What to work on
Write out exactly the lines from the one containing "Task: Click the" through the last line of the records below, both included, and leave out any pictures.

[Data for this exercise]

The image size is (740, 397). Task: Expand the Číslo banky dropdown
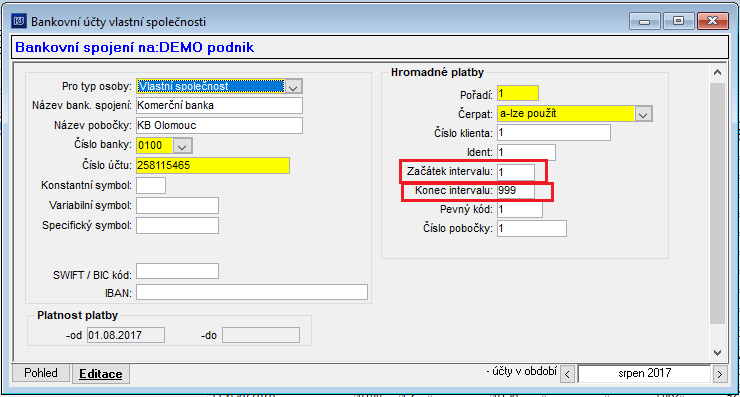tap(182, 146)
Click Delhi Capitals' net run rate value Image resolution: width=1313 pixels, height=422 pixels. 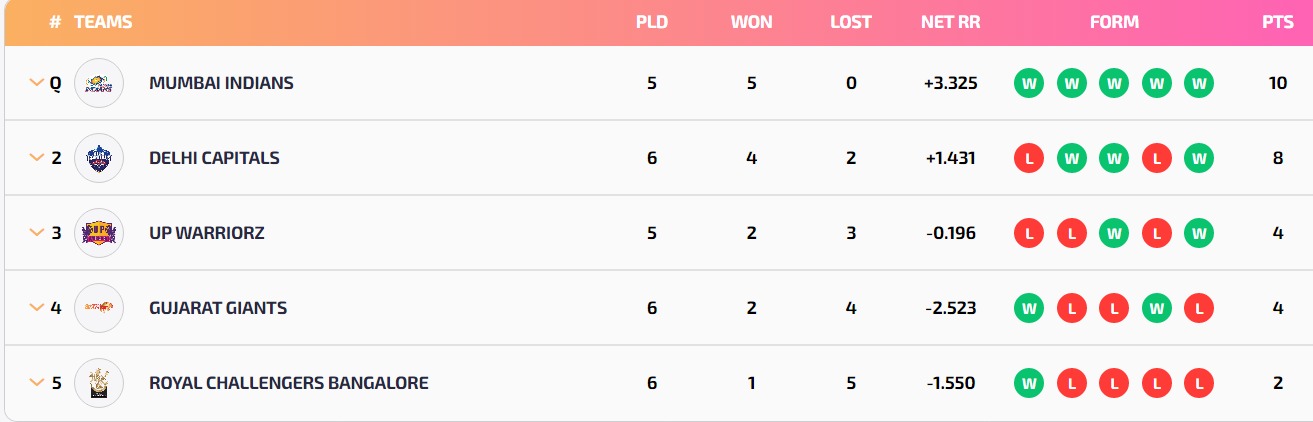point(950,158)
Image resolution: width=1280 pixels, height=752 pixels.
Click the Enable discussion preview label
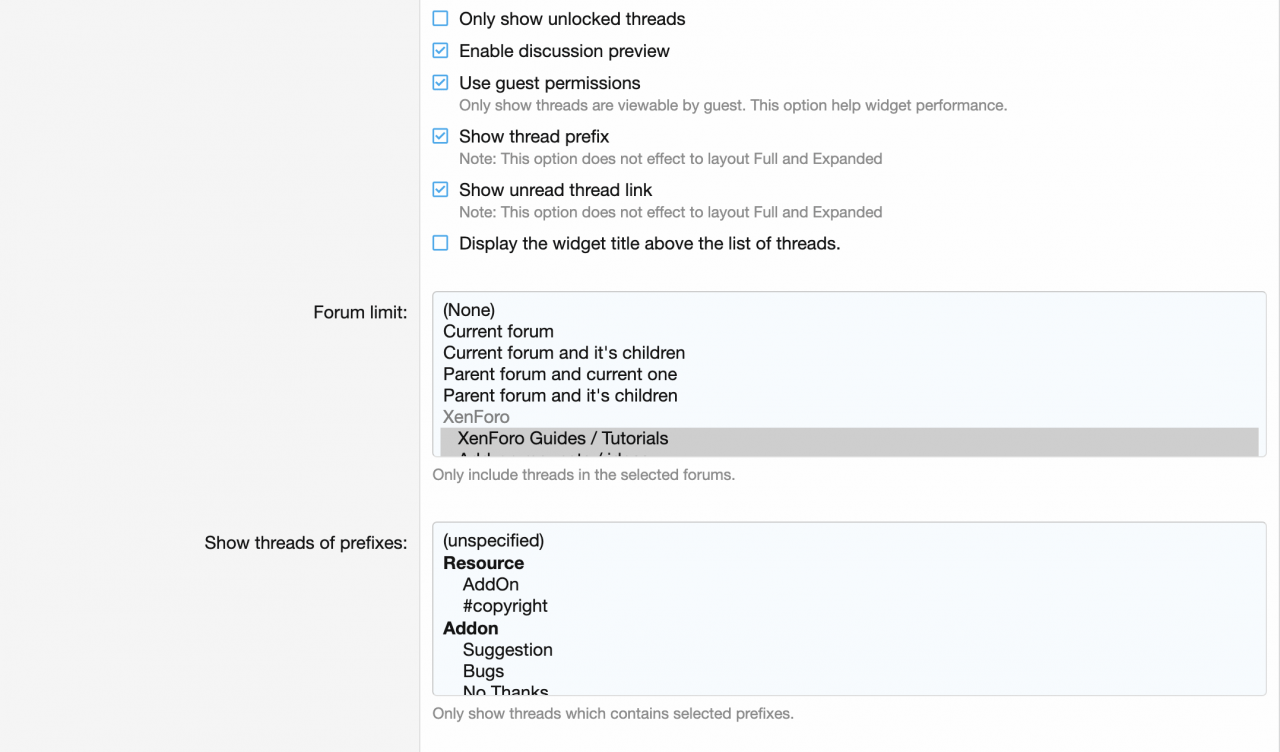[564, 51]
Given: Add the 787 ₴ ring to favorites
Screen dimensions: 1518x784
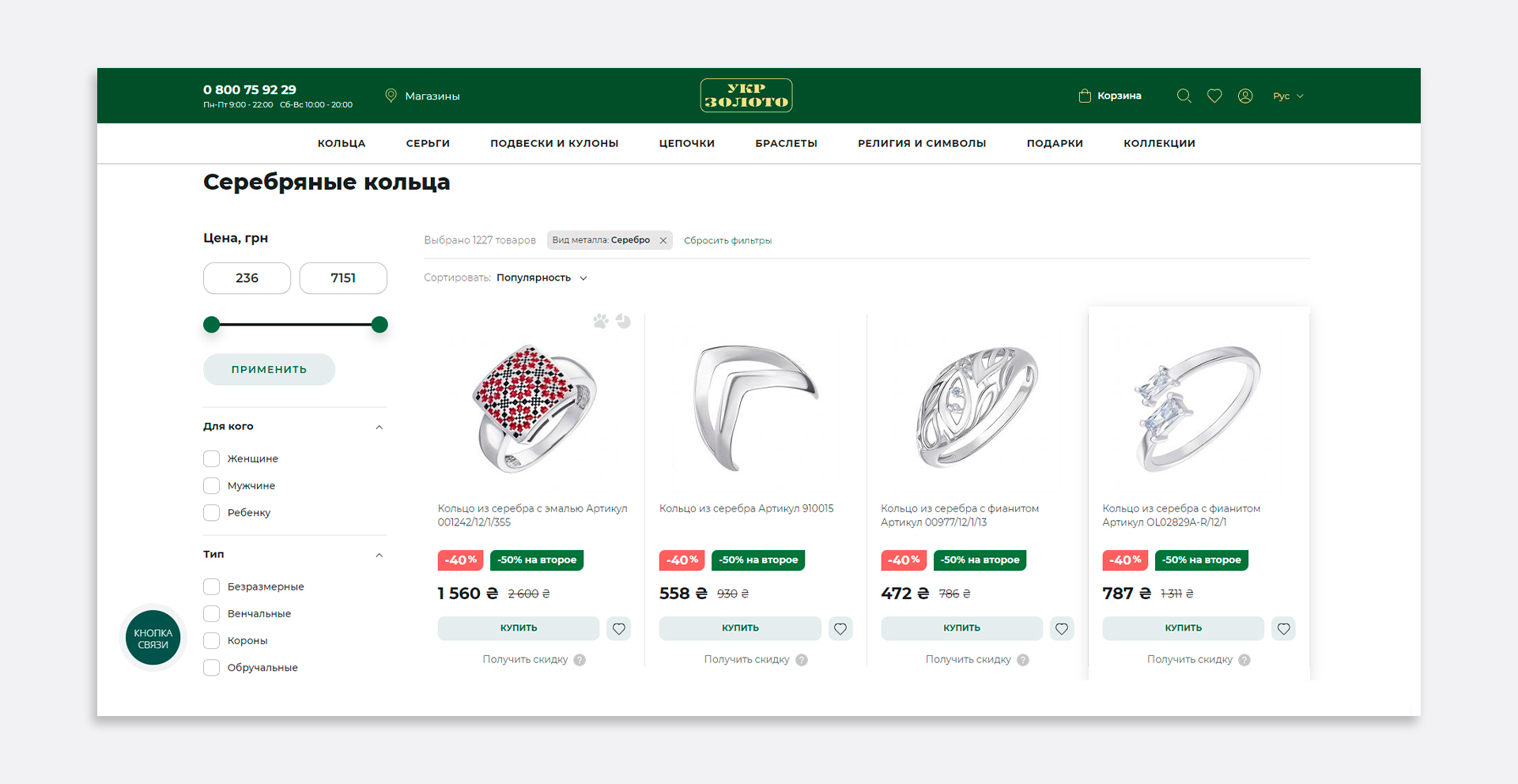Looking at the screenshot, I should 1284,628.
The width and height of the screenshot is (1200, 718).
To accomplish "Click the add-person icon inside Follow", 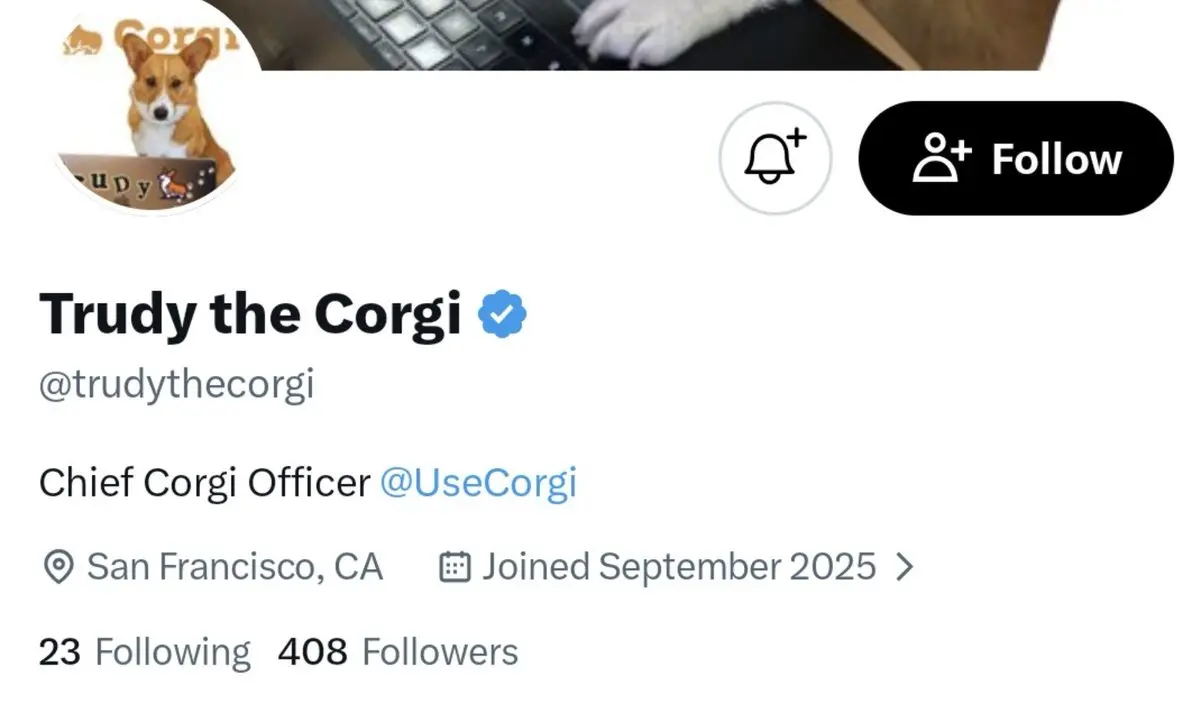I will pos(941,159).
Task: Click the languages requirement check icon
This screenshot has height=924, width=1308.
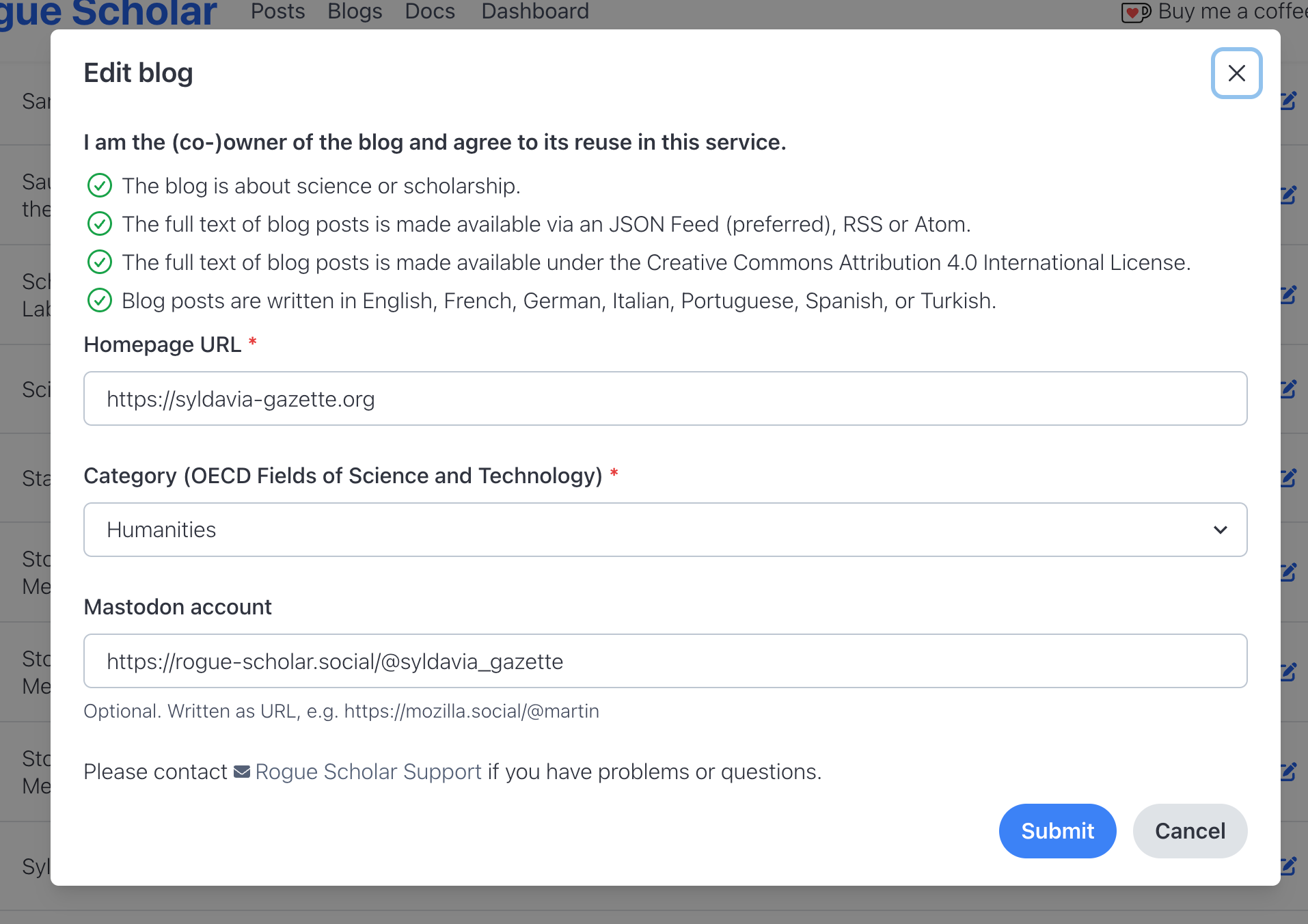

[/Data for this exercise]

Task answer
Task: Click the languages requirement check icon
This screenshot has height=924, width=1308.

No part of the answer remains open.